Like I would take a baby. I do want one, but how do I get one of those?
“Can you knock up one of your one-night stands and gift me the baby?”
“The air from New York is making you crazy,” Thomas says. “When are you coming back?”
I shrug. Do I want to come back?
Twenty-Five
Miller
One Year after Claire left…
A moment.
One decision.
One move.
It doesn’t take much to define a person’s future.
There’s a reaction to every action. Dad repeated that every time I did something, like using the stairs to skateboard and breaking Mom’s expensive figurines. Playing baseball with my friends inside the house because it was raining outside.
“There’s always an effect,” he said while lecturing me. “Before you do something, think this: Can I live with the consequences?”
I like to say that in the past, I always thought before I acted. Ninety-nine percent of the time I made sure I could live with the outcome.
Except that one time. The one when I screwed up my life and my entire future.
I made the biggest mistake of my life, and I can barely live with what I did.
It was one moment. I made the wrong decision and didn’t think about what could happen afterward. Since then, my life is divided in two: before Claire Solis and after her.
My life changed in a matter of days and I didn’t notice until she was gone. It was impossible to continue without her. I’m still having trouble living without her.
She's changed me. There are some people who come into our lives for just a second and transform it in ways you don’t notice until one day you wake up and don’t recognize the person in front of you.
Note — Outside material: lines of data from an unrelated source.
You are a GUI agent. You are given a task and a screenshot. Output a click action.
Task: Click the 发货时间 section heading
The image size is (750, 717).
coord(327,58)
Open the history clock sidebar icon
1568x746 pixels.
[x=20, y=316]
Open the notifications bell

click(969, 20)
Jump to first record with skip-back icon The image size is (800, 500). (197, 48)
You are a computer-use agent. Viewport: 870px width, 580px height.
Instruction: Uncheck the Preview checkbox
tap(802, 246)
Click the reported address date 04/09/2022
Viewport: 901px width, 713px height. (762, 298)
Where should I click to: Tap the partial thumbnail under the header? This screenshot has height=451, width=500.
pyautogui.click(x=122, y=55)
So, after Claire left, I became the boss she wanted. The guy everyone wants to work for, and my company is now one of the top advertising companies. I can’t complain about my professional life.
The rest sucks. The problem is, I’ve been having a hard time breathing because she’s not with me. I’m not interested in anyone else.
Am I still an asshole? Maybe.
But it's just with those who piss me off. She made me a better person. Now, I ask more than just one question. Can I live with the consequences is one? The second is, how would this affect those around me? The third and most important one, would Claire approve?
23 Media Inc. is a different concept. I made several changes after I almost lost my common sense and several clients.